El utilitarismo de Bentham, el positivismo de Comte y la filosofía sintética de Spencer invadieron, a lo largo del siglo XIX, las mentes más lúcidas de Hispanoamérica. Ya las estrellas no eran tenidas por dioses, como lo apuntó Will Durant, y los fenómenos más complejos habían cedido a los aciertos del método científico. Era lo que más le importaba a Arrieta como punto de arranque contra las incertidumbres generadas por los dogmatismos. Llegar a la verdad, aunque se reconciliaran la ciencia y los dogmas, pero liberándola de los fundamentalismos y las sombras que tendía la ignorancia.
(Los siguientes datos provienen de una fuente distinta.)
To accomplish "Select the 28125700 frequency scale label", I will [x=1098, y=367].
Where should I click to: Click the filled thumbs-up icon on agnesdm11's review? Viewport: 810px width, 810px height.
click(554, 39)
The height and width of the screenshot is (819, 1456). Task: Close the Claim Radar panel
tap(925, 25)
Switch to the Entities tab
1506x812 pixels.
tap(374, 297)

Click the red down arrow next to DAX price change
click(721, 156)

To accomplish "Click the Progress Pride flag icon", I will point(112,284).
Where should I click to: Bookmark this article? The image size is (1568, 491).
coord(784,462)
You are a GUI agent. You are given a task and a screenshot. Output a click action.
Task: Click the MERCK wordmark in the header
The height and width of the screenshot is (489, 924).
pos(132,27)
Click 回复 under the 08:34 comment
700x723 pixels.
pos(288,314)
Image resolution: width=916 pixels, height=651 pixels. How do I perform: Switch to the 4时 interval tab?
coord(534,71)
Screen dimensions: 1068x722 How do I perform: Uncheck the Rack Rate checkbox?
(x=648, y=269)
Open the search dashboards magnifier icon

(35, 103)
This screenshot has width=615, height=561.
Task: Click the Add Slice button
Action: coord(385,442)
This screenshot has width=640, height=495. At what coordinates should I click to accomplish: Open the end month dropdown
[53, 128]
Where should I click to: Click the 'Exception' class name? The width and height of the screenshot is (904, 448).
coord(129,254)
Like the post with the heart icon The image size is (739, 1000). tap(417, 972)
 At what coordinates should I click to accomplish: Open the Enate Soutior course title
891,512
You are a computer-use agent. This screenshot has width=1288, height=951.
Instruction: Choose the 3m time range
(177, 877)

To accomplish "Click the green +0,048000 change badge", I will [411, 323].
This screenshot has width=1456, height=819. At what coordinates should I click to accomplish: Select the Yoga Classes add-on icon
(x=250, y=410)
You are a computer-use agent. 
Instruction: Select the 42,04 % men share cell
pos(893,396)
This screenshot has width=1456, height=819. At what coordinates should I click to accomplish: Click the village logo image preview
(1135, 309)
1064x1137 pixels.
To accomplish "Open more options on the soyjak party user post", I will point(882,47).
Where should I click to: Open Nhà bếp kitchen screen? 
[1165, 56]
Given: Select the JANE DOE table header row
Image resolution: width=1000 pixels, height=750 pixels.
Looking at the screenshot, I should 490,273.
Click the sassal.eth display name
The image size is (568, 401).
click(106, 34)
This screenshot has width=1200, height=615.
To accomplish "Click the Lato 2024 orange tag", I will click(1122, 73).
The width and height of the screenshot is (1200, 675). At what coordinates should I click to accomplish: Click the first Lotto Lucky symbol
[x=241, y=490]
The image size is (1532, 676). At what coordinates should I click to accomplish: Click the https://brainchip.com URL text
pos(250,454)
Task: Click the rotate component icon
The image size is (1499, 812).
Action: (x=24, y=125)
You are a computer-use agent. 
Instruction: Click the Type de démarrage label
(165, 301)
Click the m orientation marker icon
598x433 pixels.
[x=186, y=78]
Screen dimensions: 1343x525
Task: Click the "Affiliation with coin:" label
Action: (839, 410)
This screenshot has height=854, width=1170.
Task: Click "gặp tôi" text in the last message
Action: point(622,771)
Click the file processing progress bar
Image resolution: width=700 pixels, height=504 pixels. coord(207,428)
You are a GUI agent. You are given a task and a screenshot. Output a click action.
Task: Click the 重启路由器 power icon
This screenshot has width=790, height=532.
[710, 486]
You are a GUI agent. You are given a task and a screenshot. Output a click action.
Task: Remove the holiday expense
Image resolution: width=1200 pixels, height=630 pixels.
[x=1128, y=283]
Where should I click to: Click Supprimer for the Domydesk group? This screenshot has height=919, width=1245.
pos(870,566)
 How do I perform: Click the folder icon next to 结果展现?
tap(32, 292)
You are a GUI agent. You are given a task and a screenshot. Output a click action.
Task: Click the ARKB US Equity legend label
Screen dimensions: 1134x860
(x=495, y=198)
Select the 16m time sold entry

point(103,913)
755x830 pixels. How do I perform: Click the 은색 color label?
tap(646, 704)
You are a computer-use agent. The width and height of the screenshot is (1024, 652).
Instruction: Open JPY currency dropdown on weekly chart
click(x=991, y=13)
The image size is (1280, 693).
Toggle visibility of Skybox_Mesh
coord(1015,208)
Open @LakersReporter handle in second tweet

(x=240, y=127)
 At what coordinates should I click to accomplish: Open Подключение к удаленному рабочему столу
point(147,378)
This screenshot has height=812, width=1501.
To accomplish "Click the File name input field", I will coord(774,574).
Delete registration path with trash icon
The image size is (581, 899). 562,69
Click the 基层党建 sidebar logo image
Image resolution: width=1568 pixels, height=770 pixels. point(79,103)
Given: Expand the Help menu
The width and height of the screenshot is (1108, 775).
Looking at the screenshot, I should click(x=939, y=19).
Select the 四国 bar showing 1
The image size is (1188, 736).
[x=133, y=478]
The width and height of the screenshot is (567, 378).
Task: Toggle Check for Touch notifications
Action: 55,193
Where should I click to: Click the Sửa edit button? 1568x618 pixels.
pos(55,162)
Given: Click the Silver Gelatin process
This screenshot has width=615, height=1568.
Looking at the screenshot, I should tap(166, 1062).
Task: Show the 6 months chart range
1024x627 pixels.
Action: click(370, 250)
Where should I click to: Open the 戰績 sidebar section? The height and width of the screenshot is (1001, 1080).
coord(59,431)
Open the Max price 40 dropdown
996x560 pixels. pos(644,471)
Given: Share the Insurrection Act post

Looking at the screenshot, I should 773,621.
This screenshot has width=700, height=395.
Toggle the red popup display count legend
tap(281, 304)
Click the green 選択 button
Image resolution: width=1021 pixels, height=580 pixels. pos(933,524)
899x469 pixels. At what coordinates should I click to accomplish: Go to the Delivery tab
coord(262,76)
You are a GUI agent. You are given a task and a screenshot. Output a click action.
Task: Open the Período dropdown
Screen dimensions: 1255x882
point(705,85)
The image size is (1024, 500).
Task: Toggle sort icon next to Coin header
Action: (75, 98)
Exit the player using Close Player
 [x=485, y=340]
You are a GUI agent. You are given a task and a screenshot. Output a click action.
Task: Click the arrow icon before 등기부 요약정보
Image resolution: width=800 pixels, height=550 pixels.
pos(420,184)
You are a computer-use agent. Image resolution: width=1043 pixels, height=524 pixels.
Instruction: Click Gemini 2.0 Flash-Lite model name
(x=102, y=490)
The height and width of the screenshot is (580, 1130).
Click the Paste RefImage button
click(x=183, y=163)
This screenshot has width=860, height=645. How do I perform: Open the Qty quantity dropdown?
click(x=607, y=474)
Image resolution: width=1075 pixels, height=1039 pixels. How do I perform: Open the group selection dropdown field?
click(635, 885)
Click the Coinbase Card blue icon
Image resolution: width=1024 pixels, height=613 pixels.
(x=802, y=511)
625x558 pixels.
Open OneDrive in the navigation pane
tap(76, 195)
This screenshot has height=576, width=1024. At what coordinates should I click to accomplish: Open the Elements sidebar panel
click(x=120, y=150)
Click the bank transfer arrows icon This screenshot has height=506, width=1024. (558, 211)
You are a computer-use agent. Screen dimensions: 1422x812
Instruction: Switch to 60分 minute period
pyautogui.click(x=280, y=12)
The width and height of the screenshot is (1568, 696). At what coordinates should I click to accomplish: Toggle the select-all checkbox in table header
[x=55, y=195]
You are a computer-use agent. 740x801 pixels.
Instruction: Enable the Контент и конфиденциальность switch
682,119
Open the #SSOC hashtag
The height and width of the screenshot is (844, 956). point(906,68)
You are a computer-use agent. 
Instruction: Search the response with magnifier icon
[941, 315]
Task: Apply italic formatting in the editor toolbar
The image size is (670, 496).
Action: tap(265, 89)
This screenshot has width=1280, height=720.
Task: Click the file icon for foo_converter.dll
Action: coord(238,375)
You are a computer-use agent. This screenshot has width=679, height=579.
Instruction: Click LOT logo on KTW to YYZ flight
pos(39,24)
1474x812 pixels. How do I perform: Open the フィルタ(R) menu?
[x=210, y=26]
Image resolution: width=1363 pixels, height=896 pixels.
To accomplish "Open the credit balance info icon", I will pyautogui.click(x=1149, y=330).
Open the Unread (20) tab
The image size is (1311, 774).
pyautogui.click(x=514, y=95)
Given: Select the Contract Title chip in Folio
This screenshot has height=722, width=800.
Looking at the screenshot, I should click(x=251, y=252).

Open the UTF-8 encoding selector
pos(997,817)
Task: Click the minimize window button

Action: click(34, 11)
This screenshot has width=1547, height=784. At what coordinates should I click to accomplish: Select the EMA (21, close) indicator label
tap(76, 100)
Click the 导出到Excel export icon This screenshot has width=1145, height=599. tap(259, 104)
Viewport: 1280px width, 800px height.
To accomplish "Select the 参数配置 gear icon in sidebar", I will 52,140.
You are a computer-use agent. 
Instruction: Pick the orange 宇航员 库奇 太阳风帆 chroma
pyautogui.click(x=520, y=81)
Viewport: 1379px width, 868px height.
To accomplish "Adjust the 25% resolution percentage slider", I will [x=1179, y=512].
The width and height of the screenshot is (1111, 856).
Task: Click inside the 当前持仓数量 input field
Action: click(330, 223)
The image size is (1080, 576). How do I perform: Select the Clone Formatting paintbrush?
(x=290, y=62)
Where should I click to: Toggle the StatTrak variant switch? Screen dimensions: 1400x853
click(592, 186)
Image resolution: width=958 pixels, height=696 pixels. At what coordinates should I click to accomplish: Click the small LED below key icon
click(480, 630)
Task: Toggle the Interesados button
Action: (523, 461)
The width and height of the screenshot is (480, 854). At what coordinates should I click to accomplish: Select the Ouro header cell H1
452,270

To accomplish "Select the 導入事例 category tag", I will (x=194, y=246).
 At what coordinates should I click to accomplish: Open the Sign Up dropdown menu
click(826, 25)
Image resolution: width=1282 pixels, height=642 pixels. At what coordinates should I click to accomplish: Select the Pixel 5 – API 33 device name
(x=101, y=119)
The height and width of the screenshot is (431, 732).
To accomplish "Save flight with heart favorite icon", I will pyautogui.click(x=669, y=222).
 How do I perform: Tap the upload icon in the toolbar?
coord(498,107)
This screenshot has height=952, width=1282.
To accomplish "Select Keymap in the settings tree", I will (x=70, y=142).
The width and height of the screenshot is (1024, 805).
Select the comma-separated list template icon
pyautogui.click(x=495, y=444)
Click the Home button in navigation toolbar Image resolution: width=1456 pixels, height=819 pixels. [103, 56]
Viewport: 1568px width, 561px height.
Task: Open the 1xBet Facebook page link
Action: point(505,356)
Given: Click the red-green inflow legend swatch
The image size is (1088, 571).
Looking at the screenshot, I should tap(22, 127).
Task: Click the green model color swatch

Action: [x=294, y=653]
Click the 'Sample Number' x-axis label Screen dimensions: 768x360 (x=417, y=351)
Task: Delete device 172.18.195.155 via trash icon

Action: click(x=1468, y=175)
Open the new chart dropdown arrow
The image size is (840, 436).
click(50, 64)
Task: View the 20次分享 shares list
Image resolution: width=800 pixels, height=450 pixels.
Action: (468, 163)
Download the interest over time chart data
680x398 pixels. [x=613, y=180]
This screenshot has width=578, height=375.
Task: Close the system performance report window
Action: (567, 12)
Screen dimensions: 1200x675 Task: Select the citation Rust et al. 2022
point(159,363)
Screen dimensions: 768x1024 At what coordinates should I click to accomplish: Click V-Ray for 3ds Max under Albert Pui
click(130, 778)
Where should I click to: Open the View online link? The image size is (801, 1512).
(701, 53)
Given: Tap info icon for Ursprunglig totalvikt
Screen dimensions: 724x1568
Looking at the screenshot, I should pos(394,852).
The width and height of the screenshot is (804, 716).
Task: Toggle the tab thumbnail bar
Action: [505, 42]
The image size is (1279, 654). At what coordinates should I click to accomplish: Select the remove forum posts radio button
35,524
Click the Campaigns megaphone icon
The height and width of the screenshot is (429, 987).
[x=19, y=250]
Con el Arrieta político, el Arrieta poeta y el Arrieta filósofo el país ha sido ingrato. Celebramos, por consiguiente, que la Dirección Nacional Liberal se vinculara a esta conmemoración enviando a un historiador de los quilates de Rodrigo Llano Isaza. Haber llegado al busto y a la tumba del eminente compatriota cuyo recuerdo nos congregó hoy en su tierra natal, nos fuerza a repetir la frase sabia del panfletario imbatible que lo despidió en Caracas:
“¡Salve, salve, gladiador vencido! Sobre tu duro cabezal de piedra, tu frente de coloso reverbera…”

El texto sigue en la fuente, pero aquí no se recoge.